Problem >>
Repeat all entries below exactly as shown.

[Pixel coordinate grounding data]
▬▬▬▬▬▬

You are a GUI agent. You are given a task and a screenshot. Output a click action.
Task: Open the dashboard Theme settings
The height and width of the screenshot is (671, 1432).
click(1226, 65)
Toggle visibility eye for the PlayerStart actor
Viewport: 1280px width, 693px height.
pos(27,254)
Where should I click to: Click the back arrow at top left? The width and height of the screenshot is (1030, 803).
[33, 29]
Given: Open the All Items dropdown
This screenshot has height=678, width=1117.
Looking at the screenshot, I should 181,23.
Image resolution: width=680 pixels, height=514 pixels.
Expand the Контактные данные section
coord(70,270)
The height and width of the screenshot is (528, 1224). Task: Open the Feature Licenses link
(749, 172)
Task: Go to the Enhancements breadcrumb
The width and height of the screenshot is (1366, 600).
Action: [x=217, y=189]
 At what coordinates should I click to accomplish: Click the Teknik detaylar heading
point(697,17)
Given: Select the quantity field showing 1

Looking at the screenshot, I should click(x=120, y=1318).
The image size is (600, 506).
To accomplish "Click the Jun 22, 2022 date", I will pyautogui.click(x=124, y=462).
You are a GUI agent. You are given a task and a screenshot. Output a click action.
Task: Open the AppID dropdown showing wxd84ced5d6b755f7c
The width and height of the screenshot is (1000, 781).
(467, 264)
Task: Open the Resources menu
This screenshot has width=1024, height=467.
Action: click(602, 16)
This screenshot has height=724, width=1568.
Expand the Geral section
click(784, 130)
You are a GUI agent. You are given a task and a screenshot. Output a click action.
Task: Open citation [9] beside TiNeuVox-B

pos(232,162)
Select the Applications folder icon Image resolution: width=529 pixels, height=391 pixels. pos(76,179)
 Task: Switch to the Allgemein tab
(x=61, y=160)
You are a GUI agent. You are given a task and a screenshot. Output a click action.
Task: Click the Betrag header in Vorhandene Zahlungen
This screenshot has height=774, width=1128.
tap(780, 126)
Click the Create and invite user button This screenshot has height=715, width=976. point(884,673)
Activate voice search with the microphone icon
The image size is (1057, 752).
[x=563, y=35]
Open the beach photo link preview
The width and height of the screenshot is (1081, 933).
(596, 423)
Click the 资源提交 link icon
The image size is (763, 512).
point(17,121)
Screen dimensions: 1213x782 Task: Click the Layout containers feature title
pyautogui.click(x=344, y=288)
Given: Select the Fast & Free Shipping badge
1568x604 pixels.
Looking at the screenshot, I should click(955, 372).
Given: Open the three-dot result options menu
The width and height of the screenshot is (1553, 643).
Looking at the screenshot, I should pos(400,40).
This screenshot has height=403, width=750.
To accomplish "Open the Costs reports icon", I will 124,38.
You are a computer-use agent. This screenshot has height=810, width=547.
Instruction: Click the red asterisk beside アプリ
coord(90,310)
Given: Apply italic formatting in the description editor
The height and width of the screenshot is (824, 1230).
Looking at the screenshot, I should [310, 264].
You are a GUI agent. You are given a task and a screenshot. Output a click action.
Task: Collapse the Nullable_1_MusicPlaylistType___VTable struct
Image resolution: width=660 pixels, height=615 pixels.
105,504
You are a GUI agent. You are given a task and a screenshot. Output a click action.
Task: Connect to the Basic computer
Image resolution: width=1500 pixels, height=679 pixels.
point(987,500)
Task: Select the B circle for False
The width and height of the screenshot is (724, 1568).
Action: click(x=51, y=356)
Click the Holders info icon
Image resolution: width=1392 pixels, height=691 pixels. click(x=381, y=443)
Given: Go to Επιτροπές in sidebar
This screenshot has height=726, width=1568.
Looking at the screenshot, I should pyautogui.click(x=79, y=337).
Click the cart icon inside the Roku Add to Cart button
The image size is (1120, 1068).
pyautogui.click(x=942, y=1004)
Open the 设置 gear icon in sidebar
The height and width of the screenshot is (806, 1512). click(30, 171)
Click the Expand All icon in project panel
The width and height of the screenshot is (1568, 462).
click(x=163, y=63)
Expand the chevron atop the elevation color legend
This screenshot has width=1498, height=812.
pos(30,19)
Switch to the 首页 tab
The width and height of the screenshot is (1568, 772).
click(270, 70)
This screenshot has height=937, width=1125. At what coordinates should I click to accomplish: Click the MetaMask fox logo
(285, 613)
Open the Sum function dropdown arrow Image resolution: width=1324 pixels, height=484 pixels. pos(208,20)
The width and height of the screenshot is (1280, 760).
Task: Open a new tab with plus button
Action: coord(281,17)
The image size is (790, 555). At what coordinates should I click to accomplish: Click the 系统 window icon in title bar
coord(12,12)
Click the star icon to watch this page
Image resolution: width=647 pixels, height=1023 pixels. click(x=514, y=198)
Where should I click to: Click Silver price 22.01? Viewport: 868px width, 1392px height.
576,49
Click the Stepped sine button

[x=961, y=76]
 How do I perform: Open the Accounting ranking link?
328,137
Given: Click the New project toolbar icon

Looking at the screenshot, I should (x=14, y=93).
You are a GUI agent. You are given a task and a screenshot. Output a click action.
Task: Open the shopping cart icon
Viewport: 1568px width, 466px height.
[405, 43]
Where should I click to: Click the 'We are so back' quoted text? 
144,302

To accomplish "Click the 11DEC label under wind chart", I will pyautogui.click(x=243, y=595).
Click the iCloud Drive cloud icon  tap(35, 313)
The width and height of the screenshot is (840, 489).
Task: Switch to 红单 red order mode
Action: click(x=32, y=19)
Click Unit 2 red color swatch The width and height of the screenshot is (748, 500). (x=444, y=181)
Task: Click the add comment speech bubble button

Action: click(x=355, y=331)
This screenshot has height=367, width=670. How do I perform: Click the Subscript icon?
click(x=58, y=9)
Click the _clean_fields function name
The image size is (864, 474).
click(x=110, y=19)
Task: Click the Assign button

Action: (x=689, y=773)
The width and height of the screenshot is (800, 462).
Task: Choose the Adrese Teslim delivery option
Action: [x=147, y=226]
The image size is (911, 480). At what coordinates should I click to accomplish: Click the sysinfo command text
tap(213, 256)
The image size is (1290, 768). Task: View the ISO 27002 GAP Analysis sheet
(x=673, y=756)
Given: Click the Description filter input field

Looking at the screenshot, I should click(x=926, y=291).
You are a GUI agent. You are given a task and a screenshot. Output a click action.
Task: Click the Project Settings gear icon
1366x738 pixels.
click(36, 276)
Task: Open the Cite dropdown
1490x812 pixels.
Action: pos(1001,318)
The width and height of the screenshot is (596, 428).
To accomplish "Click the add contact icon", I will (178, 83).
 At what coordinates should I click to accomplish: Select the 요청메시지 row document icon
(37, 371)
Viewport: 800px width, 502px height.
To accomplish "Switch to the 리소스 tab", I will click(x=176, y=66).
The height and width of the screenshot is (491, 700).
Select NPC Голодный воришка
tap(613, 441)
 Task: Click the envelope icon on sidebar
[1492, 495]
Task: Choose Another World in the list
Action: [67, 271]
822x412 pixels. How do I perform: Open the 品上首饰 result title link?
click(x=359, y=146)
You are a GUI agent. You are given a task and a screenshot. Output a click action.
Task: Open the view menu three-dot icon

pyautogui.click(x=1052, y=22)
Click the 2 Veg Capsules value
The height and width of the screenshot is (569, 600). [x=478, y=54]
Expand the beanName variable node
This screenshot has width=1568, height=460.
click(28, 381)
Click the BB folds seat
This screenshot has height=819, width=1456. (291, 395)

▬▬▬▬▬▬

Task result >>
You are a GUI agent. You are given a task and a screenshot. Output a click action.
Task: Open the dashboard Theme settings
The height and width of the screenshot is (671, 1432).
click(1226, 65)
Toggle visibility eye for the PlayerStart actor
Viewport: 1280px width, 693px height.
pos(27,254)
Where should I click to: Click the back arrow at top left? The width and height of the screenshot is (1030, 803).
[33, 29]
Given: Open the All Items dropdown
This screenshot has height=678, width=1117.
Looking at the screenshot, I should 181,23.
Image resolution: width=680 pixels, height=514 pixels.
Expand the Контактные данные section
coord(70,270)
The height and width of the screenshot is (528, 1224). Task: Open the Feature Licenses link
(749, 172)
Task: Go to the Enhancements breadcrumb
The width and height of the screenshot is (1366, 600).
Action: [x=217, y=189]
 At what coordinates should I click to accomplish: Click the Teknik detaylar heading
point(697,17)
Given: Select the quantity field showing 1

Looking at the screenshot, I should click(x=120, y=1318).
The image size is (600, 506).
To accomplish "Click the Jun 22, 2022 date", I will pyautogui.click(x=124, y=462).
You are a GUI agent. You are given a task and a screenshot. Output a click action.
Task: Open the AppID dropdown showing wxd84ced5d6b755f7c
The width and height of the screenshot is (1000, 781).
(467, 264)
Task: Open the Resources menu
This screenshot has width=1024, height=467.
Action: click(602, 16)
This screenshot has height=724, width=1568.
Expand the Geral section
click(784, 130)
You are a GUI agent. You are given a task and a screenshot. Output a click action.
Task: Open citation [9] beside TiNeuVox-B

pos(232,162)
Select the Applications folder icon Image resolution: width=529 pixels, height=391 pixels. pos(76,179)
 Task: Switch to the Allgemein tab
(x=61, y=160)
You are a GUI agent. You are given a task and a screenshot. Output a click action.
Task: Click the Betrag header in Vorhandene Zahlungen
This screenshot has height=774, width=1128.
tap(780, 126)
Click the Create and invite user button This screenshot has height=715, width=976. point(884,673)
Activate voice search with the microphone icon
The image size is (1057, 752).
[x=563, y=35]
Open the beach photo link preview
The width and height of the screenshot is (1081, 933).
(596, 423)
Click the 资源提交 link icon
The image size is (763, 512).
point(17,121)
Screen dimensions: 1213x782 Task: Click the Layout containers feature title
pyautogui.click(x=344, y=288)
Given: Select the Fast & Free Shipping badge
1568x604 pixels.
Looking at the screenshot, I should click(955, 372).
Given: Open the three-dot result options menu
The width and height of the screenshot is (1553, 643).
Looking at the screenshot, I should pos(400,40).
This screenshot has height=403, width=750.
To accomplish "Open the Costs reports icon", I will 124,38.
You are a computer-use agent. This screenshot has height=810, width=547.
Instruction: Click the red asterisk beside アプリ
coord(90,310)
Given: Apply italic formatting in the description editor
The height and width of the screenshot is (824, 1230).
Looking at the screenshot, I should [310, 264].
You are a GUI agent. You are given a task and a screenshot. Output a click action.
Task: Collapse the Nullable_1_MusicPlaylistType___VTable struct
Image resolution: width=660 pixels, height=615 pixels.
105,504
You are a GUI agent. You are given a task and a screenshot. Output a click action.
Task: Connect to the Basic computer
Image resolution: width=1500 pixels, height=679 pixels.
point(987,500)
Task: Select the B circle for False
The width and height of the screenshot is (724, 1568).
Action: click(x=51, y=356)
Click the Holders info icon
Image resolution: width=1392 pixels, height=691 pixels. click(x=381, y=443)
Given: Go to Επιτροπές in sidebar
This screenshot has height=726, width=1568.
Looking at the screenshot, I should pyautogui.click(x=79, y=337).
Click the cart icon inside the Roku Add to Cart button
The image size is (1120, 1068).
pyautogui.click(x=942, y=1004)
Open the 设置 gear icon in sidebar
The height and width of the screenshot is (806, 1512). click(30, 171)
Click the Expand All icon in project panel
The width and height of the screenshot is (1568, 462).
click(x=163, y=63)
Expand the chevron atop the elevation color legend
This screenshot has width=1498, height=812.
pos(30,19)
Switch to the 首页 tab
The width and height of the screenshot is (1568, 772).
click(270, 70)
This screenshot has height=937, width=1125. At what coordinates should I click to accomplish: Click the MetaMask fox logo
(285, 613)
Open the Sum function dropdown arrow Image resolution: width=1324 pixels, height=484 pixels. pos(208,20)
The width and height of the screenshot is (1280, 760).
Task: Open a new tab with plus button
Action: coord(281,17)
The image size is (790, 555). At what coordinates should I click to accomplish: Click the 系统 window icon in title bar
coord(12,12)
Click the star icon to watch this page
Image resolution: width=647 pixels, height=1023 pixels. click(x=514, y=198)
Where should I click to: Click Silver price 22.01? Viewport: 868px width, 1392px height.
576,49
Click the Stepped sine button

[x=961, y=76]
 How do I perform: Open the Accounting ranking link?
328,137
Given: Click the New project toolbar icon

Looking at the screenshot, I should (x=14, y=93).
You are a GUI agent. You are given a task and a screenshot. Output a click action.
Task: Open the shopping cart icon
Viewport: 1568px width, 466px height.
[405, 43]
Where should I click to: Click the 'We are so back' quoted text? 
144,302

To accomplish "Click the 11DEC label under wind chart", I will pyautogui.click(x=243, y=595).
Click the iCloud Drive cloud icon  tap(35, 313)
The width and height of the screenshot is (840, 489).
Task: Switch to 红单 red order mode
Action: click(x=32, y=19)
Click Unit 2 red color swatch The width and height of the screenshot is (748, 500). (x=444, y=181)
Task: Click the add comment speech bubble button

Action: click(x=355, y=331)
This screenshot has height=367, width=670. How do I perform: Click the Subscript icon?
click(x=58, y=9)
Click the _clean_fields function name
The image size is (864, 474).
click(x=110, y=19)
Task: Click the Assign button

Action: (x=689, y=773)
The width and height of the screenshot is (800, 462).
Task: Choose the Adrese Teslim delivery option
Action: [x=147, y=226]
The image size is (911, 480). At what coordinates should I click to accomplish: Click the sysinfo command text
tap(213, 256)
The image size is (1290, 768). Task: View the ISO 27002 GAP Analysis sheet
(x=673, y=756)
Given: Click the Description filter input field

Looking at the screenshot, I should click(x=926, y=291).
You are a GUI agent. You are given a task and a screenshot. Output a click action.
Task: Click the Project Settings gear icon
1366x738 pixels.
click(36, 276)
Task: Open the Cite dropdown
1490x812 pixels.
Action: pos(1001,318)
The width and height of the screenshot is (596, 428).
To accomplish "Click the add contact icon", I will (178, 83).
 At what coordinates should I click to accomplish: Select the 요청메시지 row document icon
(37, 371)
Viewport: 800px width, 502px height.
To accomplish "Switch to the 리소스 tab", I will click(x=176, y=66).
The height and width of the screenshot is (491, 700).
Select NPC Голодный воришка
tap(613, 441)
 Task: Click the envelope icon on sidebar
[1492, 495]
Task: Choose Another World in the list
Action: [67, 271]
822x412 pixels. How do I perform: Open the 品上首饰 result title link?
click(x=359, y=146)
You are a GUI agent. You are given a task and a screenshot. Output a click action.
Task: Open the view menu three-dot icon

pyautogui.click(x=1052, y=22)
Click the 2 Veg Capsules value
The height and width of the screenshot is (569, 600). [x=478, y=54]
Expand the beanName variable node
This screenshot has width=1568, height=460.
click(28, 381)
Click the BB folds seat
This screenshot has height=819, width=1456. (291, 395)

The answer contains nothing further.